If an item or material is not considered creative expression in the broadest sense possible, it cannot be copyrighted. Examples here would be sheer facts; a phone book that lists names A-Z; a name or short phrase; plain factual data arranged in a spreadsheet, such as a monthly record of rainfall amounts. Similarly, items that are not cannot be copyrighted. Examples here would be ideas or a speech that is not written down or recorded in any way.

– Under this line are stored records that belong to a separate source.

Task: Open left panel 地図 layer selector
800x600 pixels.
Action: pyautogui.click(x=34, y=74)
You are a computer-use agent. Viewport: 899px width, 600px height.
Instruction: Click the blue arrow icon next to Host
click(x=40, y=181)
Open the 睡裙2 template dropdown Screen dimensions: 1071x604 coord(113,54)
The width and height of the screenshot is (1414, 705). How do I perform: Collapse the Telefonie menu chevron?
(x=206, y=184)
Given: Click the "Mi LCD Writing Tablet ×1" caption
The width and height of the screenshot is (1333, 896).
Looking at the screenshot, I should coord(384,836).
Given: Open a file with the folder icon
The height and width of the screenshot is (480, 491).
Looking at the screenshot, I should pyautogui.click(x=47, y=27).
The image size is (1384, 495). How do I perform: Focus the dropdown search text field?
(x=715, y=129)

Note that there could be subtle exceptions here. Facts and data are often analyzed, selected, described, interpreted, and organized in an interesting or unique way, and presented in a creative and fixed format - for example, a book called 101 Facts about Bears or a colorful and unique infographic poster poster on Big Data that involved data selection, interpretation, graphic design layout, and so on. Such works (not the facts or data themselves) would be both creative and fixed, and thus protected by copyright.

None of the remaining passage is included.